# [What you should do]
Please reproduce every item below word for word, leaving out the pictures.

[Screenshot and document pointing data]
++++

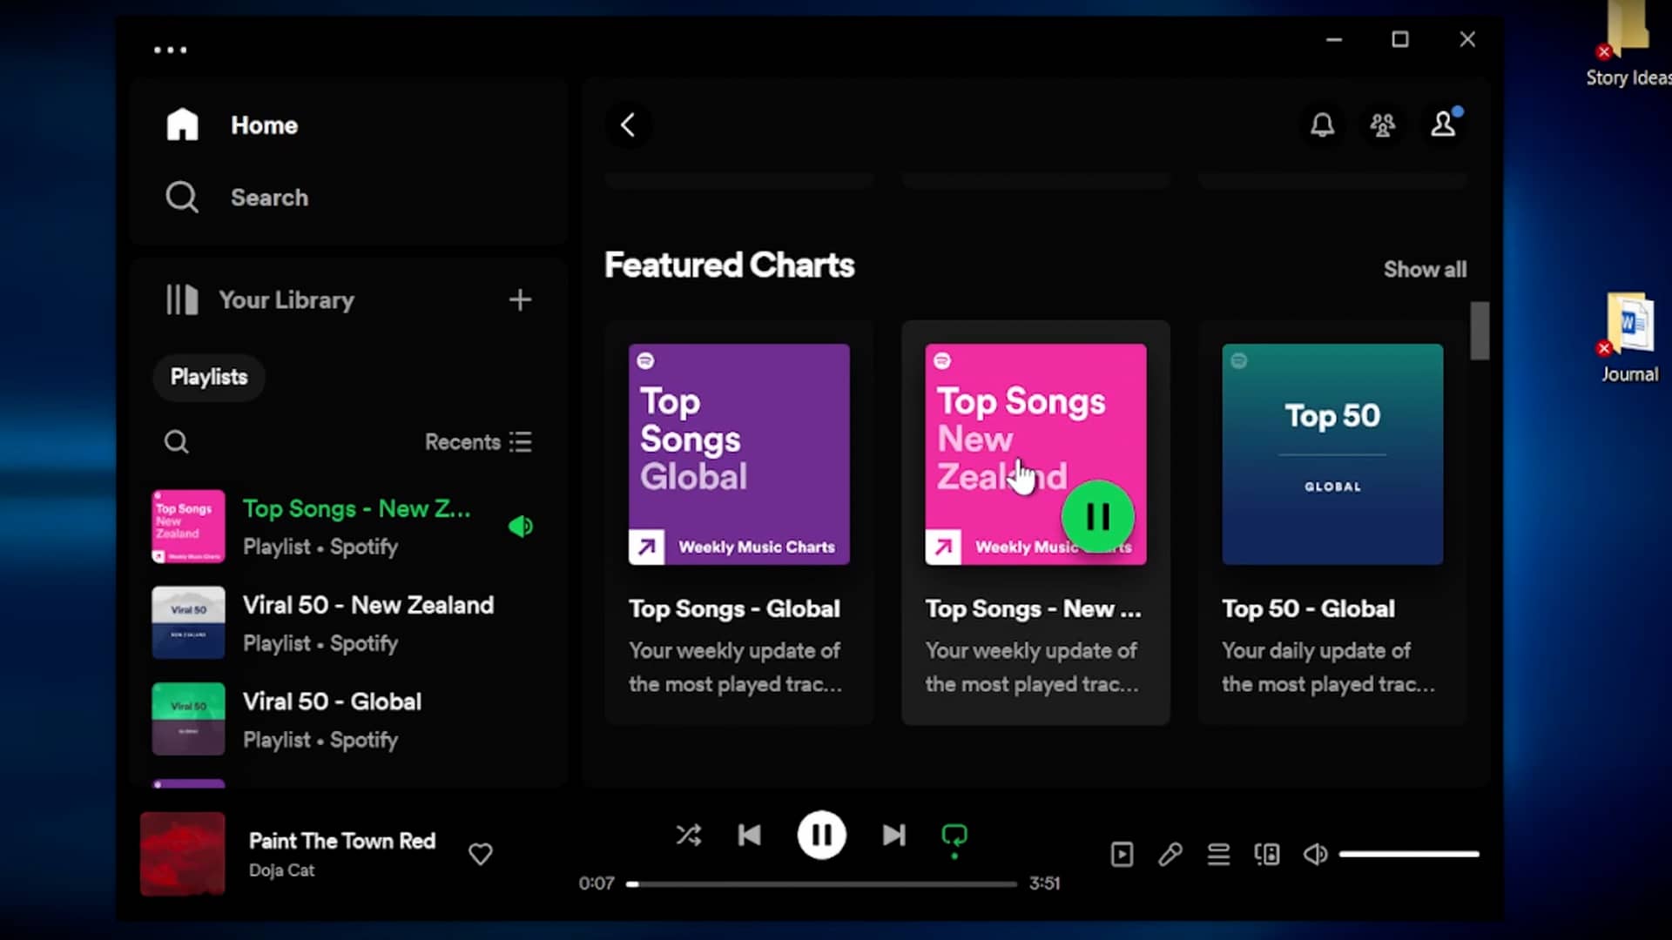Open the play queue icon
This screenshot has width=1672, height=940.
[x=1218, y=855]
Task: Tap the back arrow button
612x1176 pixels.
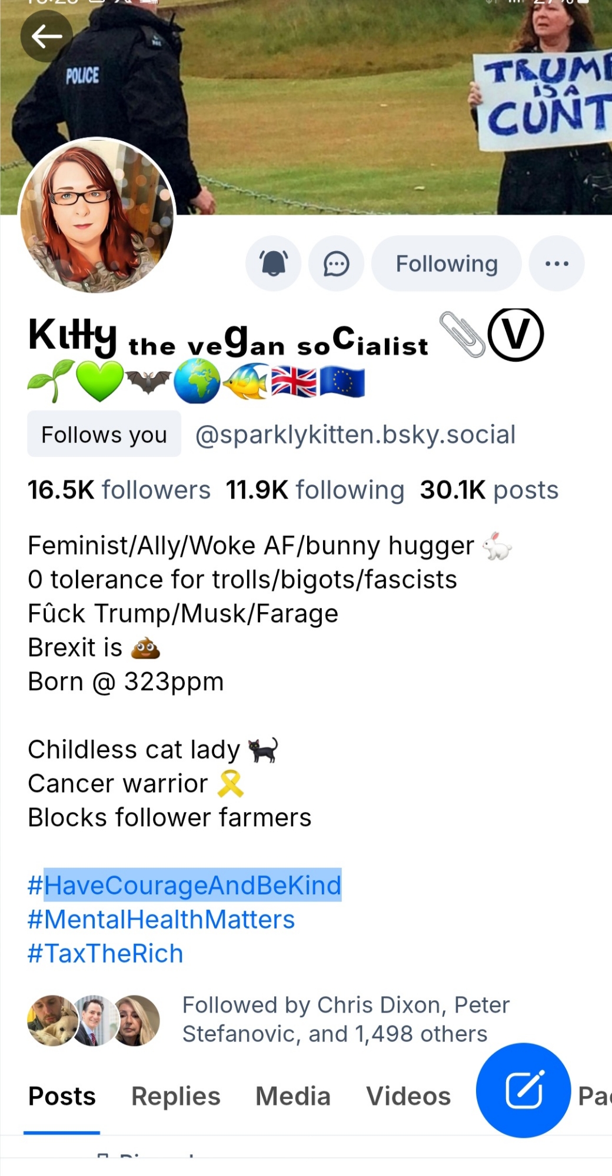Action: [x=46, y=36]
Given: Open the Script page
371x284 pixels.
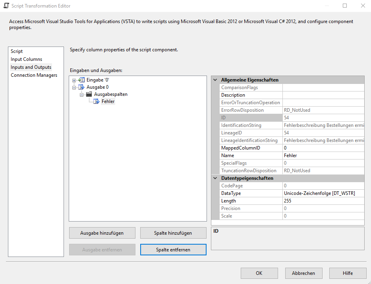Looking at the screenshot, I should tap(17, 51).
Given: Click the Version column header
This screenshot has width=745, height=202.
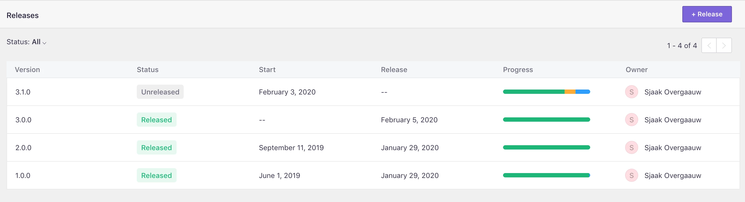Looking at the screenshot, I should click(27, 70).
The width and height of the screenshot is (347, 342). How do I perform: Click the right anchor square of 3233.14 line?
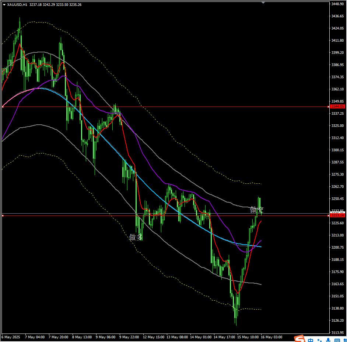coord(329,215)
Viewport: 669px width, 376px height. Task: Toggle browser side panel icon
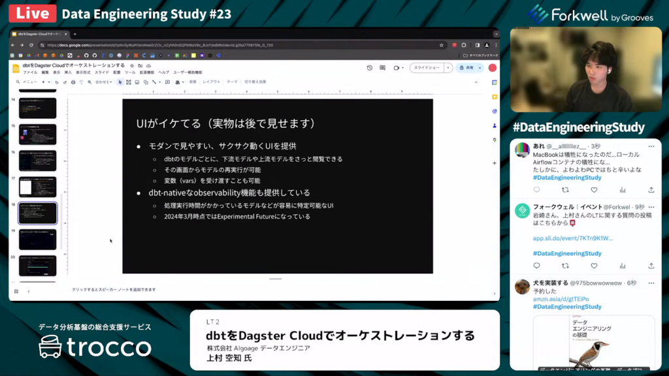tap(478, 45)
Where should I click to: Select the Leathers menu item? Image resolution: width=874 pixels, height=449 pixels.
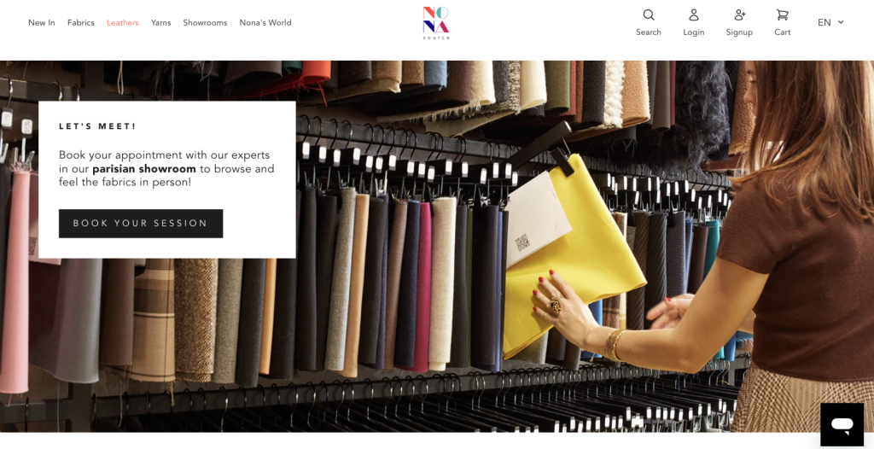pyautogui.click(x=123, y=23)
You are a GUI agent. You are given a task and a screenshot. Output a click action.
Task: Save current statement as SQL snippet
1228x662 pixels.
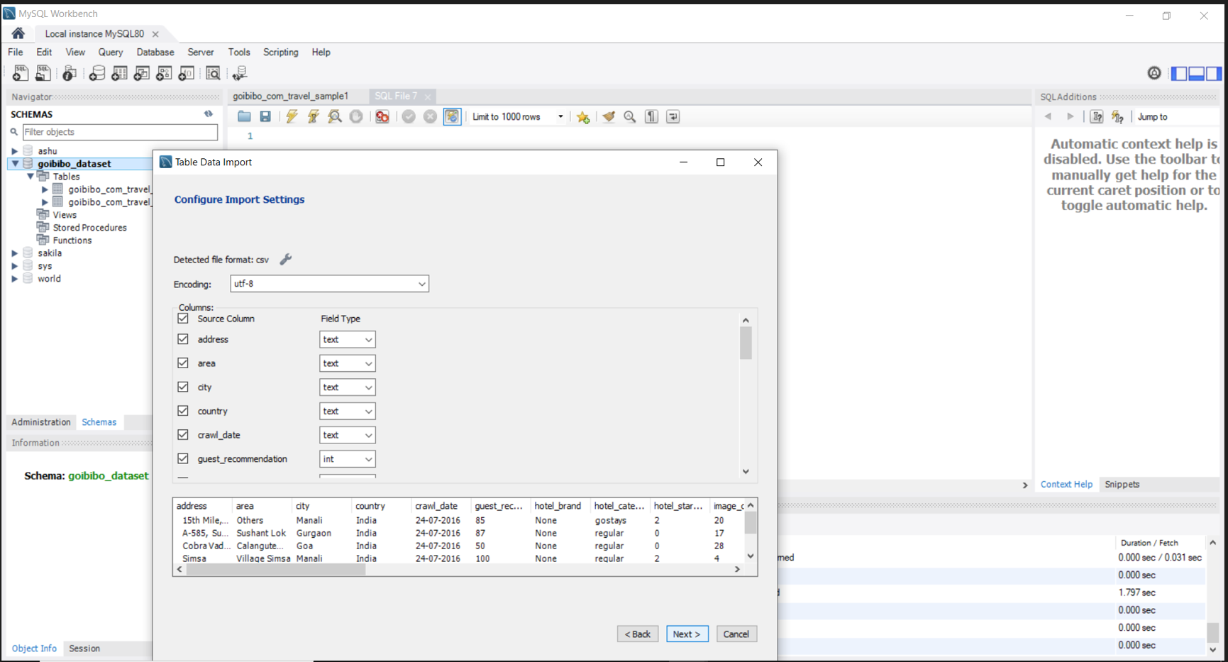(x=582, y=116)
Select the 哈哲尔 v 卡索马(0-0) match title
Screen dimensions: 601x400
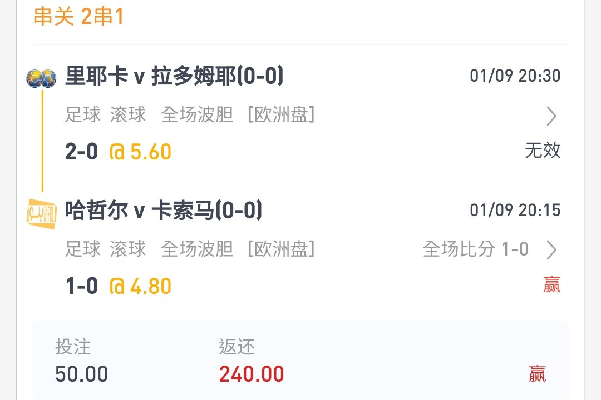[x=164, y=210]
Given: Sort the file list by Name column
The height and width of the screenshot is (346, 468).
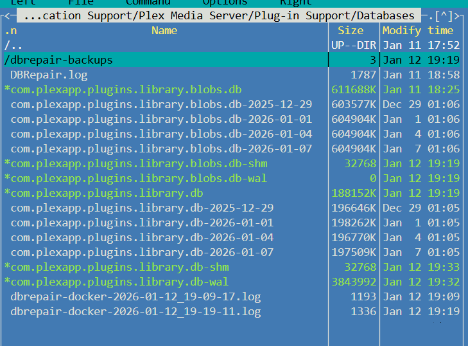Looking at the screenshot, I should (164, 30).
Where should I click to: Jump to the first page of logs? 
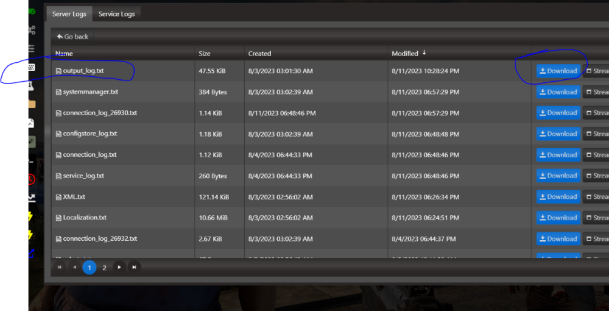60,267
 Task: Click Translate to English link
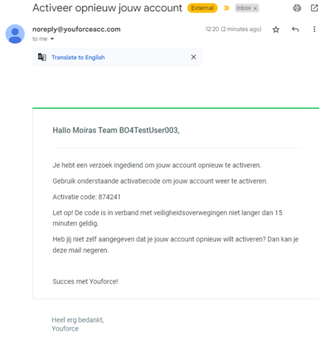click(78, 57)
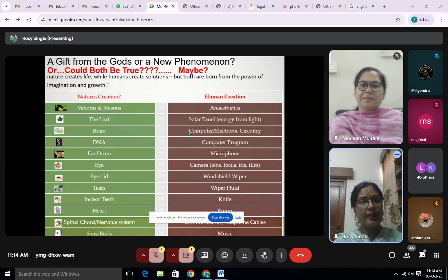Click the 40 others participants tile
Screen dimensions: 448x280
tap(425, 171)
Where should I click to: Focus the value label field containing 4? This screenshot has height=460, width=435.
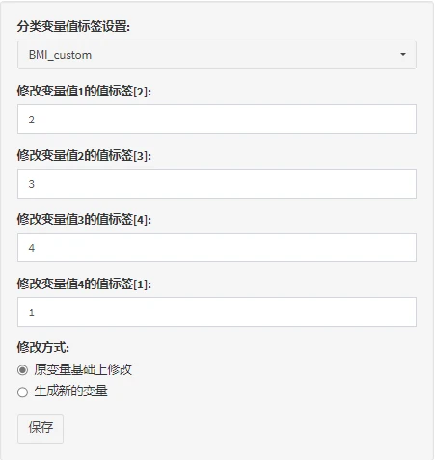pyautogui.click(x=217, y=248)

++++

# [Answer in full]
Open the play queue icon
This screenshot has width=1672, height=940.
[x=1218, y=855]
Task: Tap the back arrow button
612x1176 pixels.
Action: [x=46, y=36]
Given: Open the Script page
371x284 pixels.
Looking at the screenshot, I should tap(17, 51).
Given: Click the Version column header
This screenshot has width=745, height=202.
Looking at the screenshot, I should click(27, 70).
The width and height of the screenshot is (347, 342). How do I perform: Click the right anchor square of 3233.14 line?
coord(329,215)
Viewport: 669px width, 376px height. Task: Toggle browser side panel icon
tap(478, 45)
Where should I click to: Select the Leathers menu item? Image resolution: width=874 pixels, height=449 pixels.
pyautogui.click(x=123, y=23)
You are a GUI agent. You are given a task and a screenshot. Output a click action.
Task: Save current statement as SQL snippet
1228x662 pixels.
(x=582, y=116)
Select the 哈哲尔 v 卡索马(0-0) match title
Screen dimensions: 601x400
[x=164, y=210]
Given: Sort the file list by Name column
The height and width of the screenshot is (346, 468).
Looking at the screenshot, I should (164, 30).
Where should I click to: Jump to the first page of logs? 
60,267
 Task: Click Translate to English link
click(78, 57)
Click the 40 others participants tile
Screen dimensions: 448x280
tap(425, 171)
Where should I click to: Focus the value label field containing 4? This screenshot has height=460, width=435.
pyautogui.click(x=217, y=248)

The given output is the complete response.